Here you can see the abstract and you can download the poster en la parte inferior de la barra derecha of this webpage.


Social network analysis as a tool to inform sustainable multi-sectoral management in complex marine socioecosystems

Alfredo García-de-Vinuesa*, Cesar Vilas, María Ángeles Torres, Marina Delgado, Isabel Muñoz, Fernando Ramos, David Florido, Remedios Cabrera-Castro, Marcos Llope

Contact: *Email:  Institution: Instituto Español de Oceanografía (IEO-CSIC), Centro oceanográfico de Cádiz.  Address: Puerto Pesquero, Muelle de Levante, s/n, 11006 Cádiz, España.

Keywords: social network, participative process, socioecosystem, social engagement, ecosystem-based management.

In complex marine socioecosystems, where multiple sectoral activities coexist, management can be especially complicated. This is the case of the coupled Guadalquivir estuary – Gulf of Cadiz (Ge-GoC) system. The Guadalquivir estuary (SW Spain) plays a central role in the whole Gulf of Cadiz since many fish species use these waters as a nursery area. Therefore, not only fisheries management is important but also the environmental status of the estuarine waters. The latter will have an effect on the adult populations via recruitment. Human activities that directly or indirectly influence the estuary include fishing, agriculture, shipping, saltworks, tourism or aquaculture among other and conflict among them are common.

Multi-sectoral participative processes in natural resources management have proven successful as it engages users, legitimates decision-making and enables quick and proactive responses that eventually support conservation and restoration, now and into the future. Social network characterisation can be used to understand the relationships between sectors, helping us build a robust participative process. In this sense, we have used social network analyses as a first step to create an analysis and decision-support framework to achieve balanced socio-ecological ecosystem based management (EBM) to the Ge-GOC. We interviewed 53 actors from 10 different sectors related with the exploitation, management, research and conservation. We asked them about the number, frequency and type (e.g. power dynamics, friendliness, etc.) of the interactions between them as well as their particular management goals.

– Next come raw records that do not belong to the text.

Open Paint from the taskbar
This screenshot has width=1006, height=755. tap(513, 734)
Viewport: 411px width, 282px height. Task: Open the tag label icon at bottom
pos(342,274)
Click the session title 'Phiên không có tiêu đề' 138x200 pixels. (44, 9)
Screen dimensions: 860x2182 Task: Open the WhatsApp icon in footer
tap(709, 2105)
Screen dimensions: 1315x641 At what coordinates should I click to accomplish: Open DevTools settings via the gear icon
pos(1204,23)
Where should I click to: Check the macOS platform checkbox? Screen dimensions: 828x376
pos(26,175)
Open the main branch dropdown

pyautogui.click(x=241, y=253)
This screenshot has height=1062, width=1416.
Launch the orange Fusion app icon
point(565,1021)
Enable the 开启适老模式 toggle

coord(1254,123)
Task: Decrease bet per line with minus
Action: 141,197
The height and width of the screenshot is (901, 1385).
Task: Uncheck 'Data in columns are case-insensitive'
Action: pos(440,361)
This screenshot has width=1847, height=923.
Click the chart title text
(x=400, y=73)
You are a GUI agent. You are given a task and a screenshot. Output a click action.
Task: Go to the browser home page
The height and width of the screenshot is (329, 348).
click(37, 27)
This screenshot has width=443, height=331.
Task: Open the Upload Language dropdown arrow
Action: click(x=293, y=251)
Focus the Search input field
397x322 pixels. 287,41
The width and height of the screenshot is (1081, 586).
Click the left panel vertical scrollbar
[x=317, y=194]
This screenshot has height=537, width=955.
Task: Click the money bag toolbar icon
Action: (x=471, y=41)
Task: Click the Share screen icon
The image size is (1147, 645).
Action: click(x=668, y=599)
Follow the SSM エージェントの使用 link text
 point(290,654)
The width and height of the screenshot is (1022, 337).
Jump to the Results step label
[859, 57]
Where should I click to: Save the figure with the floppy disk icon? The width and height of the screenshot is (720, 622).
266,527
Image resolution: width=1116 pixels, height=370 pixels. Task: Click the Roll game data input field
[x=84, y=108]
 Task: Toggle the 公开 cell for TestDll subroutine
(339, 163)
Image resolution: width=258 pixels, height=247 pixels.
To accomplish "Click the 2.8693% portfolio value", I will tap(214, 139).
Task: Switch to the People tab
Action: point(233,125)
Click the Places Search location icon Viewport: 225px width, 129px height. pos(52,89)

All actors showed great interest and stressed the need of participatory mechanisms where all sectors are represented. Centrality metrics (degree of relationship, closeness and betweenness) were used to identify actors with higher connections in the social network. The latter are good intermediaries between sectors and have wide capacity to reach out to the rest of actors. Among the 10 most relevant actors we found a research organization, shipping, decision makers, NGOs, fishermen’s guilds and universities. Regarding power dynamics, fishing, environmental decision makers and managers, and shipping were found to be most influential. In addition, water contamination, invasive species and illegal fishing were flagged as major socioecological problems.

Social network analysis has revealed as a useful tool to support the creation of participatory processes that could eventually be used to establish a legitimate co-management committee or any other form of institutional platform in support of sustainable and adaptive (EBM) governance for the ocean we want.